Suddenly the whole room broke into a sea of shouting, as they saw me rise. Waves of rejoicing swept the place. Women leaped in the air. My aunt threw her arms around me. The minister took me by the hand and led me to the platform.

It’s a comical image, but in the context of the whole piece it reveals how deception has the power to validate and to torture at the same time. Hughes’ prose is, of course, as infused with poetic brilliance as any one of his poems. I’m so glad he’s still being read.

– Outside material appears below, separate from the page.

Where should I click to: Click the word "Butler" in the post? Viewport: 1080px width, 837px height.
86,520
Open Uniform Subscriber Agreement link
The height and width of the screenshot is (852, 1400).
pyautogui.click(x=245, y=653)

And finally, on this week of the 90th anniversary of the publishing of The Great Gatsby we would be remiss (and embarrassed to call ourselves book people) if we didn’t share our favorite passage from that Great American Novel:

We walked through a high hallway into a bright rosy-colored space, fragilely bound into the house by French windows at either end. The windows were ajar and gleaming white against the fresh grass outside that seemed to grow a little way into the house. A breeze blew through the room, blew curtains in at one end and out the other like pale flags, twisting them up toward the frosted wedding-cake of the ceiling, and then rippled over the wine-colored rug, making a shadow on it as wind does on the sea.

Hard to say what it is about that passage…just the breeze blowing the curtains in at one end and out at the other. You can feel it, smell it, hear the quiet of it….every time I read that passage my breath catches, somehow I feel I have touched the heart of Fitzgerald’s novel in that one simple moment.

Keep on reading! And get ready, in future posts I might ask you to share the best sentences you’ve read in the past week.